Esperando João na rua errada

Sem transparência nem cuidado com a credibilidade, reação da Folha é lenta e constrangida

Raras reportagens são tão cultuadas entre jornalistas quanto “Frank Sinatra está resfriado”, do escritor americano Gay Talese. Publicado em abril de 1966 na revista “Esquire”, o texto narra o fracasso do repórter em entrevistar o maior cantor norte-americano, acometido de um arremedo de gripe. E dessa forma traça perfil magistral do cantor.

João Gilberto pode ser considerado o Frank Sinatra brasileiro —e quase todo jornalista gostaria de ser Gay Talese. Daí, volta e meia “Frank has a cold” serve de inspiração para mais uma entrevista fracassada (não) envolvendo de alguma maneira João Gilberto. Em abril, foi a vez da Folha de cair nessa esparrela.

A ideia de falar de João Gilberto a partir de vizinhos e comerciantes do bairro onde mora não era das mais criativas. Em 2008, o jornal O Estado de S. Paulo já havia feito a mesma pauta. Em 2011, o site IG também.

João Gilberto Prado Pereira de Oliveira —87 anos a serem completados em junho— talvez seja o mais importante artista brasileiro —se mensurado seu talento pela influência entre seus pares, pelo reconhecimento internacional ou pela obra aclamadíssima. Nascido em Juazeiro (BA), em 1931, mora no Rio há quase 40 anos.

Em 9 de abril, sob o título “À espreita de João”, o colunista Alvaro Costa e Silva escreveu crônica-reportagem na Folha, após passar um dia nas cercanias de um edifício da rua General Urquiza, no Leblon, onde, segundo o texto, o cantor estaria morando.

O pretexto para a reportagem era a possível entrada à força no apartamento dele. Bebel, sua filha, movera ação de interdição, e a Justiça autorizara o arrombamento da porta para que ele fosse citado.

O texto até recebia elogios nas redes sociais, quando um jornalista experiente postou que o Rio inteiro sabia que João Gilberto não morava na General Urquiza, mas, sim, na Carlos Góis, distante algumas quadras. Houve um espirituoso que resumiu a encrenca, citando texto de Samuel Beckett sobre um personagem que nunca chega: “A Folha esperou Godot na rua errada”.

João Gilberto nunca teve apartamento próprio, dizem amigos. Morou em poucos endereços no Leblon. Há quem assegure que um deles era na rua General Urquiza, mas o mais constante e recente foi na Carlos Góis.

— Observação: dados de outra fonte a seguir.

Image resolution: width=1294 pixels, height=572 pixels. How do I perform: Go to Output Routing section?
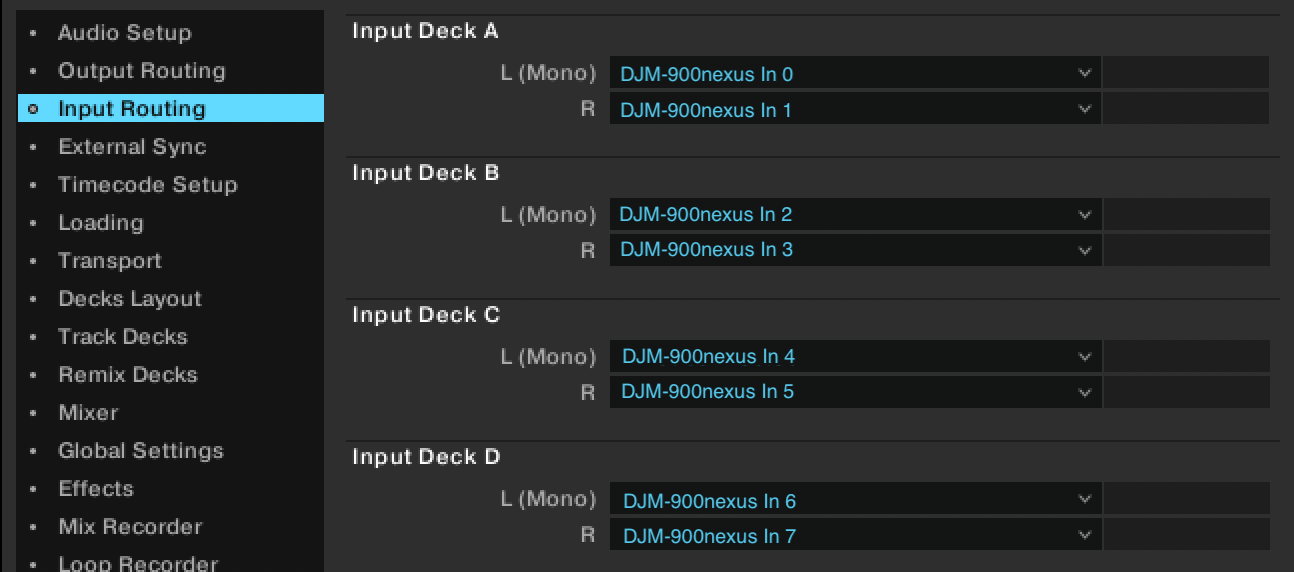(x=142, y=71)
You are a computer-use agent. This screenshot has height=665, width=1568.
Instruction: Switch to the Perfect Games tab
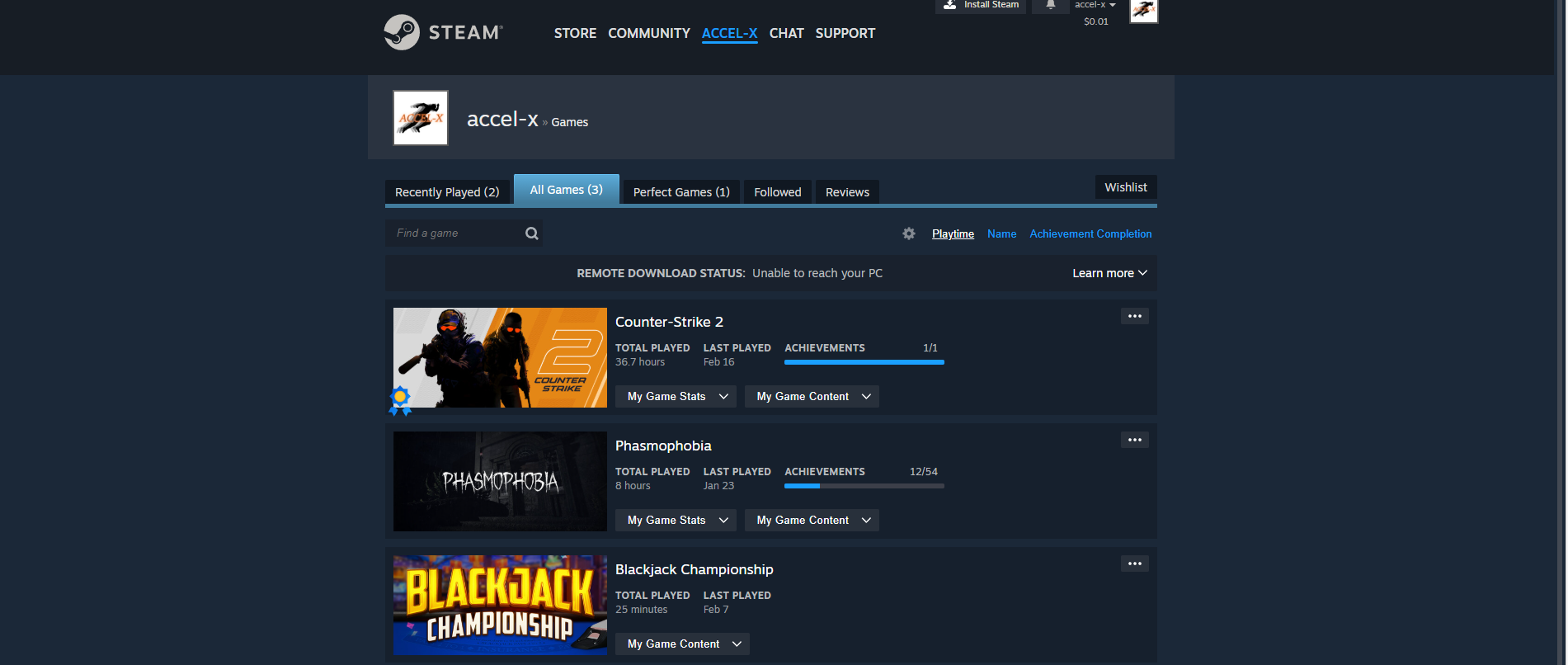[x=681, y=192]

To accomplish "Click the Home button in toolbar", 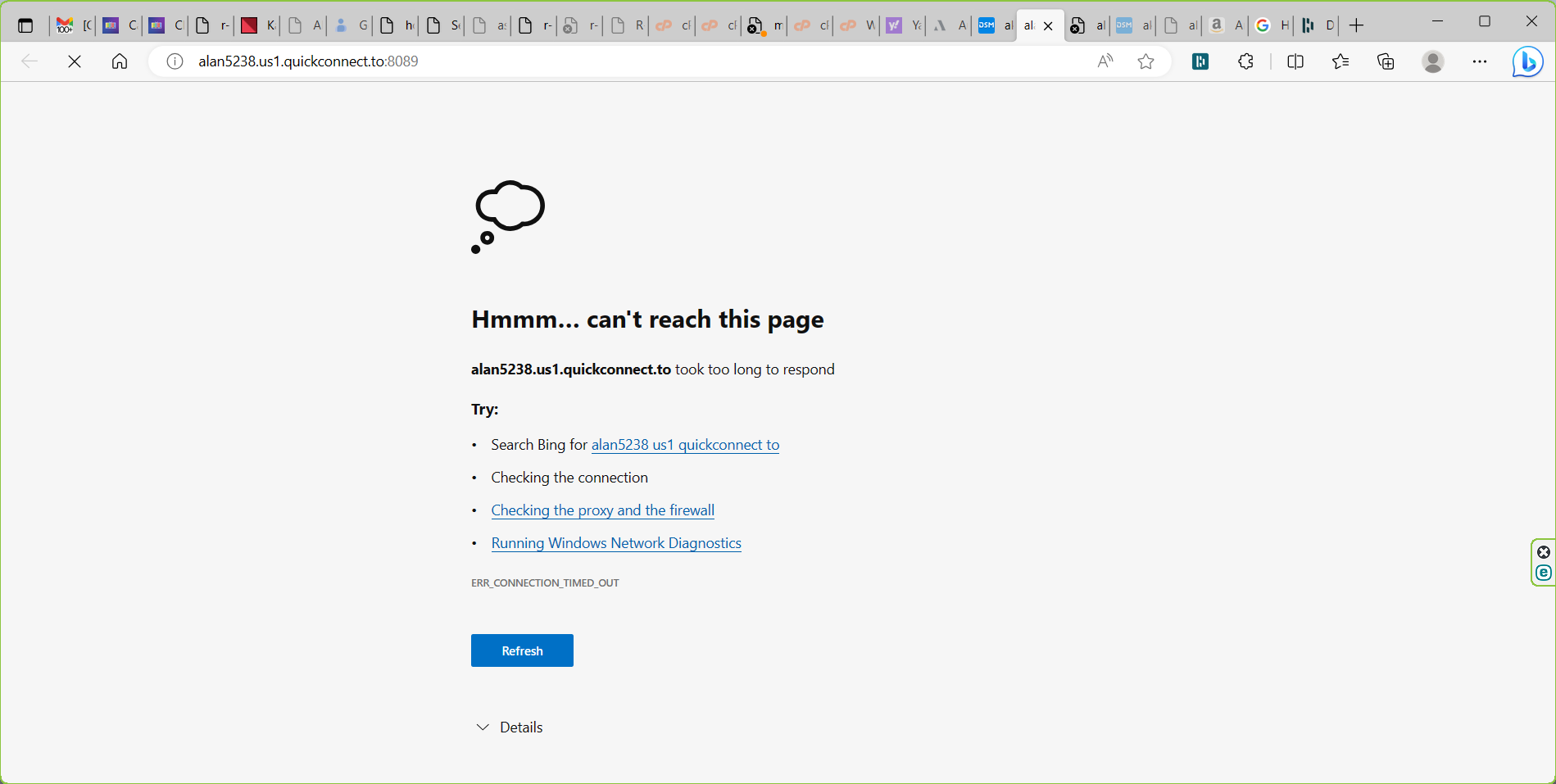I will pos(120,61).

Apontei em crítica interna o erro em relação ao endereço do cantor, ressaltando que o equívoco tornava todo o texto sem sentido. Pedi transparência.

A Folha demorou 21 dias para explicar-se. E o fez de modo oblíquo e com constrangimento. Em 30 de abril, o jornal publicou correção e, em título na capa da Ilustrada, anunciava: “Exílio na Gávea. Dívidas e processos levam ídolo da bossa nova a deixar Leblon e morar de favor em outro local”.

O texto do Erramos dizia: “Diferentemente do que informava o texto ‘À espreita de João’, a atual residência de João Gilberto não fica na rua General Urquiza, e sim na Gávea, no Rio. Leia mais na página C1 desta edição”. Impreciso, não identificava a rua General Urquiza no Leblon, ignorava a vigília inútil do jornal e supunha que o leitor sabia que Gávea é um outro bairro carioca.

Diz o Manual da Redação do jornal em sua página 98: “A Folha retifica com presteza e sem eufemismos erros constatados (...) Erros de gravidade excepcionais podem ser retificados também na capa ou em reportagens internas”.

A reportagem provocada pelo erro deveria ser exemplo de pesquisa, contextualização, apuração e texto.

Além de nem citar a reportagem de 9 de abril, que a originou, pouco recupera das mudanças de endereço do músico, não dá detalhes sobre esse apartamento da rua General Urquiza e, pior, coloca no condicional a informação principal sobre a nova morada do cantor, sem sustentar o título.

Pior que essa informação sobre o suposto atual local de moradia já havia sido divulgada por Lauro Jardim, de O Globo, em 17 de abril, 13 dias antes da reportagem da Folha.

O editor de Cultura, Matheus Magenta, reconhece as falhas: “Houve uma série de erros de procedimentos no caso, agravados pelo parco acesso a informações confiáveis. Por exemplo, familiares divergem sobre onde ele morou, quando e com quem vivia. Vizinhos, funcionários e amigos tampouco elucidam essas dúvidas. A fonte primária está reclusa há anos. Assim, a Ilustrada deveria ter sido muito mais cuidadosa com a apuração, o didatismo e a rechecagem desses dados, a despeito de pressões como furos da concorrência”.

O caso pouco mobilizou leitores. Talvez muitos considerem um exagero ocupar este espaço para tratar de onde mora João Gilberto. Não se trata, no entanto, somente disso.

É um exemplo da dificuldade do jornal de assumir erros, de corrigi-los de imediato e de forma clara, sem descuidar do maior patrimônio que possui, sua credibilidade. Jornalistas não lidam bem com fracassos.